## Actions to take
1: Quote the passage on mentorship exactly, beginning at the words "When I dove" and stopping after "he was right.".
2: In the passage on mentorship, what was the foundation called when it was started in 2000?
3: Continue the passage on mentorship from where it stops.

## Supplied passage
• • • •
Keep in mind that up till this point, I felt so alive and as if I were in a jet stream.
I then became the Associate Director of Bands and Professor of Tuba at the University of Arizona. I was 25 and believed I had attained my initial goal of playing a lead role at a major University. During my time there. Looking back, I did not have a mentor at that time. When I left in 1997, I was scared because I was in a place that was unknown to me. In 1996 I came up with the idea of starting a foundation, but knew nothing about how to do that. In 1997 I landed a job as the educational trainer for the educational tech company, ATI (Assessment Technology Inc.). I was there until 2000 and learned a lot, but still no mentor.
When I dove into the unknown in 2000 and started my Foundation (known then as the F.A.M.E. Foundation and now as the Global Learning Foundation), it felt empowering and two years later, I would receive a phone call that would change everything… the call from Dr. Carroll Rinehart as described in my article “Reimagine how you Think.” Why did Carroll call me? To be my mentor? No. He told me that he had been watching me grow ever since I was a music student at Catalina High School, then the University of Arizona and so forth. He also told me he had no interest in calling me when I was the Associate Director of Bands, because in that role and in a place with so much structure, he didn’t see me asking many questions… and he was right.
My greatest mentor came to me, not seeking to mentor anyone. He came to me because he sensed that I was bringing a lot of value to the table.
The point is, if you want to find mentors in your life (which we all want for many reasons), stop looking for a mentor. All you’ll find are people who want to mentor you, and they’re not ready. Instead, build the best you that you can figure out how to build. That kind of energy will call into your life the people who can truly mentor you. What I find really beautiful and inspiring is how I am beginning to meet people much like Carroll met me. I’m not looking to mentor anyone, but it’s happening… and guess what? I’m learning as much from the people I mentor as they learn from me.
• • • •
## Data excerpts
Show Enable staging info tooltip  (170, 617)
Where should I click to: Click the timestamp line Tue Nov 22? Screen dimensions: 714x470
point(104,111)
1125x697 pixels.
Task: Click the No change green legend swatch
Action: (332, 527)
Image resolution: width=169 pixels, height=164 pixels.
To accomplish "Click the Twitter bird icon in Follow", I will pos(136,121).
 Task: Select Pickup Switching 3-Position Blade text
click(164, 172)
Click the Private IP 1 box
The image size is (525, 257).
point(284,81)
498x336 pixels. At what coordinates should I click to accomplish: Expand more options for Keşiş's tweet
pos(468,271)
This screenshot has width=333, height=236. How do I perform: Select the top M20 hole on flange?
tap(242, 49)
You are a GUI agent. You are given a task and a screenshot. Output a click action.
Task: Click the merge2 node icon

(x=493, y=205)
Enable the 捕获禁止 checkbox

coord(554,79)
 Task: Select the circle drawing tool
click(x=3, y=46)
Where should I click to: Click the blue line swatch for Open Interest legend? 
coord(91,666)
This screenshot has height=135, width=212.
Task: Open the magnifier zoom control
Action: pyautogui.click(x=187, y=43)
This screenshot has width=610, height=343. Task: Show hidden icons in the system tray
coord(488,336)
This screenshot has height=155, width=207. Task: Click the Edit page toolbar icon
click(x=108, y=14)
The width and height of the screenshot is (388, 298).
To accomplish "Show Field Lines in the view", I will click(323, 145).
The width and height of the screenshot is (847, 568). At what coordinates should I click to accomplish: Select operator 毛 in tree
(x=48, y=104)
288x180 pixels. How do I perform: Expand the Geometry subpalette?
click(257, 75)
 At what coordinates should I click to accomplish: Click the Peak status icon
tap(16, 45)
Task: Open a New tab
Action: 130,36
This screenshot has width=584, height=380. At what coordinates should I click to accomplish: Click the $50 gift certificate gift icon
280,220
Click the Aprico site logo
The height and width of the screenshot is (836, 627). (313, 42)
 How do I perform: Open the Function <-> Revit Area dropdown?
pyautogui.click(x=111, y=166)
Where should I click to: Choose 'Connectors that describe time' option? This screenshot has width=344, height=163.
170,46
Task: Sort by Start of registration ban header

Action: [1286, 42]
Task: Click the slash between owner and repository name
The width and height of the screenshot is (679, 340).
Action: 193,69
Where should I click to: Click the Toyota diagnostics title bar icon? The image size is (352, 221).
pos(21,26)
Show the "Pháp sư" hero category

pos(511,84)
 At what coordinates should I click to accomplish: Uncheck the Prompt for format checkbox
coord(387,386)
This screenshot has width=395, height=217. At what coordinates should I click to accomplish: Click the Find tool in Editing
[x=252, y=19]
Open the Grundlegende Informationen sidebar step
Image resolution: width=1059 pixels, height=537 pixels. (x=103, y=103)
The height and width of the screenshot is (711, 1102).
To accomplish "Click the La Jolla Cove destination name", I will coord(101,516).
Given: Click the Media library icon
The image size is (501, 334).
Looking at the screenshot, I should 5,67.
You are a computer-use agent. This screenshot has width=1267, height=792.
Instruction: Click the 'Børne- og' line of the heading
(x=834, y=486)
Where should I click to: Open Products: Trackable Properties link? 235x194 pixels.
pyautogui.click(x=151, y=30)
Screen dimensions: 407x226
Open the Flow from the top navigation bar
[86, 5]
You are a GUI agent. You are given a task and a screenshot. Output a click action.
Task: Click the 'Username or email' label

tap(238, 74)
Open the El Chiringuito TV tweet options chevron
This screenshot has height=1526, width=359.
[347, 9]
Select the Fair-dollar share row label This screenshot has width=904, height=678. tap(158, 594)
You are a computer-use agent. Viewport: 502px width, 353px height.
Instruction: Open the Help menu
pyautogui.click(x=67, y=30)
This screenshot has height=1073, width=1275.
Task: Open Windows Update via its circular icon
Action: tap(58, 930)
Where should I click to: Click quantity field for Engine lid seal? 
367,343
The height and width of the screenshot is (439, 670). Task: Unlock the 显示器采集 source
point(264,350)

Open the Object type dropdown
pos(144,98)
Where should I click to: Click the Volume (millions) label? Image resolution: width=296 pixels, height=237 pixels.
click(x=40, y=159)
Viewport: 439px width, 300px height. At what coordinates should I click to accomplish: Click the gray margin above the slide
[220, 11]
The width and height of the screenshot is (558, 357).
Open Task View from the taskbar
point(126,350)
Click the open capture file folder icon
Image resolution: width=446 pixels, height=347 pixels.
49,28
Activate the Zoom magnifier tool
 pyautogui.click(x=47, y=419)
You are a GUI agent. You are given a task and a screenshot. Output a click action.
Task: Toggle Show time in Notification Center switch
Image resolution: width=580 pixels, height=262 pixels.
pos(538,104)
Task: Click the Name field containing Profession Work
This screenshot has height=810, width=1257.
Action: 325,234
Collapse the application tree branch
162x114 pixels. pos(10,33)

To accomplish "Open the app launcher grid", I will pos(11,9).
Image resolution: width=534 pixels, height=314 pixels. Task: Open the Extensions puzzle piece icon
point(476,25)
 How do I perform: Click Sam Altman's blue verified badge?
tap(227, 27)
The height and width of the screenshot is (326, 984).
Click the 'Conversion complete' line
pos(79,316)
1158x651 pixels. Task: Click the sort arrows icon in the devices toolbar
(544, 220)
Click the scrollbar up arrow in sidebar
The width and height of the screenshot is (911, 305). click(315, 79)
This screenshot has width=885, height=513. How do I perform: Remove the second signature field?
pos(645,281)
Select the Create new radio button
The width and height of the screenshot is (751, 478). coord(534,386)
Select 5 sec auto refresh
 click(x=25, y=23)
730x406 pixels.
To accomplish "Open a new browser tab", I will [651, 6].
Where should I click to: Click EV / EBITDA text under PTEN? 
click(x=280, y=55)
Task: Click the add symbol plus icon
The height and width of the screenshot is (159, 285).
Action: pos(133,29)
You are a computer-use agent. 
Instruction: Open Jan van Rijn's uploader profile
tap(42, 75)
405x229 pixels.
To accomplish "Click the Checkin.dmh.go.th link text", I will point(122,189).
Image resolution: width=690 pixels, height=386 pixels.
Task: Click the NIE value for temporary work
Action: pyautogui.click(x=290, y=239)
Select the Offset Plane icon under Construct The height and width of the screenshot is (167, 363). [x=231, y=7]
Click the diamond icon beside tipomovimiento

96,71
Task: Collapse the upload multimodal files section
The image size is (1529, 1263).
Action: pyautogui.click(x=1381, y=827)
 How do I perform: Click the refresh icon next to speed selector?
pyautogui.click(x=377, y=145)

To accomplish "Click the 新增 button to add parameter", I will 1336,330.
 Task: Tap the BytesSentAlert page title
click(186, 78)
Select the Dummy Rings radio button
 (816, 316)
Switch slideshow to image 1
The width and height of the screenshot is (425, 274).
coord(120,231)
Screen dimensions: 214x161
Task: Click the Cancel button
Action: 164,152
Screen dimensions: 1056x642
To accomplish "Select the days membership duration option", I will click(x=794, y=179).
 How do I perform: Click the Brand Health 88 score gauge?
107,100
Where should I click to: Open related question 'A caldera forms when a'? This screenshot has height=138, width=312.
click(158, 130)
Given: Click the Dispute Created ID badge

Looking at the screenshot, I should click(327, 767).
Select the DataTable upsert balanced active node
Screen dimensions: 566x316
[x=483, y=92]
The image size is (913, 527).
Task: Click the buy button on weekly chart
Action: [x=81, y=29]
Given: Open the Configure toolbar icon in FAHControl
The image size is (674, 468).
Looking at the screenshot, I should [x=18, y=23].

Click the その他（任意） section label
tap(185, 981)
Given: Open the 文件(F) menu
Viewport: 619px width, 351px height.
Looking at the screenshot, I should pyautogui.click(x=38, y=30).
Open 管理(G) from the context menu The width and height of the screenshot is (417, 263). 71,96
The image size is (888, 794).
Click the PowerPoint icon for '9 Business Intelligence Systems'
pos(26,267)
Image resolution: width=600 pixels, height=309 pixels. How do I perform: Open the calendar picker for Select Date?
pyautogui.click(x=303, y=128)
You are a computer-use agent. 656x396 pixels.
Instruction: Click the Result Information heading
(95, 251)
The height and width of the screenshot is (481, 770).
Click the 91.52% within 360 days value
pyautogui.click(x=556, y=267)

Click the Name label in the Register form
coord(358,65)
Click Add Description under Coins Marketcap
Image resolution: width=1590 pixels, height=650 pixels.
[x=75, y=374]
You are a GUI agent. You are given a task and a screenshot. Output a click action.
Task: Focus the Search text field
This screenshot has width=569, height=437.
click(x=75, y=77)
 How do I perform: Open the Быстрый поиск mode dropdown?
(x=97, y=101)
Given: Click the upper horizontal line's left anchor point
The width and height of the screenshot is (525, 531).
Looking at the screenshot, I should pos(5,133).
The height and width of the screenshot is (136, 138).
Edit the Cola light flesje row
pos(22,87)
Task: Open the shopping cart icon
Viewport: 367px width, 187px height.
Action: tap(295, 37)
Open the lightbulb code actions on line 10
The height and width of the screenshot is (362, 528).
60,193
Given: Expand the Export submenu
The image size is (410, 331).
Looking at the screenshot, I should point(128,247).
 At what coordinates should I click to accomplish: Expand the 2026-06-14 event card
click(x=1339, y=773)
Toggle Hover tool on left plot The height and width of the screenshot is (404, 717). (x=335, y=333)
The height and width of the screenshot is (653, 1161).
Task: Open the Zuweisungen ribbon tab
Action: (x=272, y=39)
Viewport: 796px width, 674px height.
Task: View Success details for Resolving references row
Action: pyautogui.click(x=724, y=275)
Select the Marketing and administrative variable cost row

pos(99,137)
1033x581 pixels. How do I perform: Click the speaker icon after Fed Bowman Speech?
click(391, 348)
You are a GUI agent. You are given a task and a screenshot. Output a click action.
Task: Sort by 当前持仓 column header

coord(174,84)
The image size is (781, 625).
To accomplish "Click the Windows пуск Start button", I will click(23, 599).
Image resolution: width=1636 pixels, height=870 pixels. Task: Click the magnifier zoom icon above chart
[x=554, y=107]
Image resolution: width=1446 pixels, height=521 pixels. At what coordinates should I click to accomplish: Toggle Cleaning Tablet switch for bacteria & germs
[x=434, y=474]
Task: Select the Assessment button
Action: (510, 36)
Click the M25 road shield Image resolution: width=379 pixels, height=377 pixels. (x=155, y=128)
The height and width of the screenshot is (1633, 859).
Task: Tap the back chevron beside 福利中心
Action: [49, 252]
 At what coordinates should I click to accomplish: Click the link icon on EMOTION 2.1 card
• • • •
## Results by task
1:
When I dove into the unknown in 2000 and started my Foundation (known then as the F.A.M.E. Foundation and now as the Global Learning Foundation), it felt empowering and two years later, I would receive a phone call that would change everything… the call from Dr. Carroll Rinehart as described in my article “Reimagine how you Think.” Why did Carroll call me? To be my mentor? No. He told me that he had been watching me grow ever since I was a music student at Catalina High School, then the University of Arizona and so forth. He also told me he had no interest in calling me when I was the Associate Director of Bands, because in that role and in a place with so much structure, he didn’t see me asking many questions… and he was right.

2: The F.A.M.E. Foundation.

3:
Authentic mentorship is a two way street, not a one way street. It’s a collaboration, it’s synergistic, it’s about exploring the unknown together.
- As you continue to reimagine yourself, be open to mentors in your life making themselves available. Don’t search for mentors, rather be open to those who are willing to engage with you openly.
- As you continue to reimagine yourself, be open to others who are open to being mentored.
- Be open to mentorship in different areas of life.
Don’t worry if you aren’t perfectly consistent. Focus on moving forward with daily and weekly actions. Eventually, action cures fear. The six steps are scaffolded, however you can and should make the framework your own. By this I mean that while you may start with step 1, you may decide to begin steps 1, 2 and 4 and start step 3 at a later time. Typically, step 6 reveals itself to you over time.
We each have our own story, our unique challenges and our own perspective on what matters most to us. Regardless of what those things are, know that I have used the above six steps with myself, my children and others for over a decade. The results have been authentic and profound. Enjoy your journey!